Aliás, pedido de emprego não vinha apenas da classe menos favorecida. Pessoas de nível universitário, profissionais já estabelecidos me procuraram em busca de um emprego seguro e com vantagens, por quatro anos. Isto demonstra o quanto o povo vive longe de uma qualidade razoável de vida e da assistência obrigatória que o Estado tem o dever de dar e, também, longe de uma prática política sem favoritismos. A todos os pedidos apontava minha impossibilidade de atender, inclusive explicando sobre competências do legislativo, executivo e judiciário.

Tenho que reconhecer que houve um saldo positivo. Ninguém sai imune de uma campanha política. É uma experiência impar e valeu a pena vivê-la. Foi uma oportunidade para melhor conhecer minha cidade, seus habitantes, seus problemas e refletir sobre como modificar a situação que fica longe da tão decantada cidade da promissão. Foi, ainda, uma oportunidade para conhecer as pessoas e através deste conhecimento, valorizar algumas amizades. Na onda da política se descobre verdadeiramente quem é quem. Mudam valores, mudam ideais, ao tempo em que surgem novos valores e novas ideias sobre a vida e sua finalidade.
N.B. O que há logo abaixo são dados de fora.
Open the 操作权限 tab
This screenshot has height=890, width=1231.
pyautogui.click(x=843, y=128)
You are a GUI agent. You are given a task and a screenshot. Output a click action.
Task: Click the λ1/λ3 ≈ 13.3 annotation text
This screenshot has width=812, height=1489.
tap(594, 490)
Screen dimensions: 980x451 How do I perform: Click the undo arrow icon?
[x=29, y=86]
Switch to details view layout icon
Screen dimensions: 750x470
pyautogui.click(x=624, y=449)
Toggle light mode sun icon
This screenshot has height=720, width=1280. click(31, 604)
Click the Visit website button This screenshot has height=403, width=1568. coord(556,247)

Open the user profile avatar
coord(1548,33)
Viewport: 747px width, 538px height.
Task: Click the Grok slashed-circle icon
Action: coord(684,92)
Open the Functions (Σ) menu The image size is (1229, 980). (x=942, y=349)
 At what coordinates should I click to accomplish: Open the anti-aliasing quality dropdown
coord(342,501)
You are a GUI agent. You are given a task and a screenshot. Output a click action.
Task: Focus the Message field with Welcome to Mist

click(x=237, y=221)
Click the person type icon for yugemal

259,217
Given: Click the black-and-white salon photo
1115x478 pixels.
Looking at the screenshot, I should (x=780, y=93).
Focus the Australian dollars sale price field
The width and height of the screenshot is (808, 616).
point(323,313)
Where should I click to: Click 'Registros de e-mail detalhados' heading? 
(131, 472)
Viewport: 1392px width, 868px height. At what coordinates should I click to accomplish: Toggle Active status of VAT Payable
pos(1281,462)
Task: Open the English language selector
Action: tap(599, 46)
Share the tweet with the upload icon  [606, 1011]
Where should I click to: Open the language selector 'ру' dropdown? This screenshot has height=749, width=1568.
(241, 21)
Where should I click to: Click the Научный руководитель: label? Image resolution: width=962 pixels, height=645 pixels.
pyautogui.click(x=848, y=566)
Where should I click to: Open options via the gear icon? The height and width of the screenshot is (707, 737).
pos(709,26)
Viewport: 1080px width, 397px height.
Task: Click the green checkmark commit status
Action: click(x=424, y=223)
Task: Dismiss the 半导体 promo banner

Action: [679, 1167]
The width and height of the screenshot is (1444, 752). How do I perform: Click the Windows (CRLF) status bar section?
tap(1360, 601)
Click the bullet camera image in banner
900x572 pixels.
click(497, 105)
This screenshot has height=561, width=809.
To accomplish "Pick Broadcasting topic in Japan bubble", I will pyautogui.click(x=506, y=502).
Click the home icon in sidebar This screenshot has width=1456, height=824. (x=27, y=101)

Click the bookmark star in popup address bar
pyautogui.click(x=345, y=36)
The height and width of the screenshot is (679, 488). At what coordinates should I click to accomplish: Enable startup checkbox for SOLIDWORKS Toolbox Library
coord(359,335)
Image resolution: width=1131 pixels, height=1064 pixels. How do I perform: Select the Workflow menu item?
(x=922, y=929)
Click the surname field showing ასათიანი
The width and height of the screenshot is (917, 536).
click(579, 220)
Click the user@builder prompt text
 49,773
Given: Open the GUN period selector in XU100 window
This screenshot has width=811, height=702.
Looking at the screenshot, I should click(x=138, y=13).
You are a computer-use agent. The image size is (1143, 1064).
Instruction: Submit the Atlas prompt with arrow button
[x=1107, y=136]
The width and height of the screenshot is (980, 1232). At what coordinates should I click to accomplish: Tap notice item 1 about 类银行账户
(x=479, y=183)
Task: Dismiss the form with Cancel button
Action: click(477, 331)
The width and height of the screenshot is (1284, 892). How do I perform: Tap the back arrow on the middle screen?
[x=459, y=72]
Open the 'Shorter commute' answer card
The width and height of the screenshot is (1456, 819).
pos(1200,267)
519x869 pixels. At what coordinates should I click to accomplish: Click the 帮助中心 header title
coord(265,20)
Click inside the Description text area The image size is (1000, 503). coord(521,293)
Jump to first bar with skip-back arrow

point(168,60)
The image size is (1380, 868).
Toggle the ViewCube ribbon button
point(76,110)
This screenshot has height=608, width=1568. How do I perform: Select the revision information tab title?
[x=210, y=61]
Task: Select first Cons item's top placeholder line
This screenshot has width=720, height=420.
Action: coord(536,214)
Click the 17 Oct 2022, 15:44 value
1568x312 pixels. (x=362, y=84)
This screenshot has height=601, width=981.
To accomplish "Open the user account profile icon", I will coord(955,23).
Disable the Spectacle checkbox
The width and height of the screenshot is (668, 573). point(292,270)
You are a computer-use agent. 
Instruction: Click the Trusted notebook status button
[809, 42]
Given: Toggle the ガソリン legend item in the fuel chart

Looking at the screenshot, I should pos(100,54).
Conheci também muitos lugares antes nunca imaginados. Frequentei ambientes gays e com isto, aumentou minha admiração por esse segmento da sociedade, tão discriminado e desprezado. Nesses ambientes aconteceram coisas incríveis. As mulheres, de um modo geral, queriam saber se eu era "entendida". A esta pergunta, que foi feita várias vezes e sempre por mulheres, eu respondia: sou entendida em direitos humanos, em combate à discriminação, em igualdade de todos perante a lei.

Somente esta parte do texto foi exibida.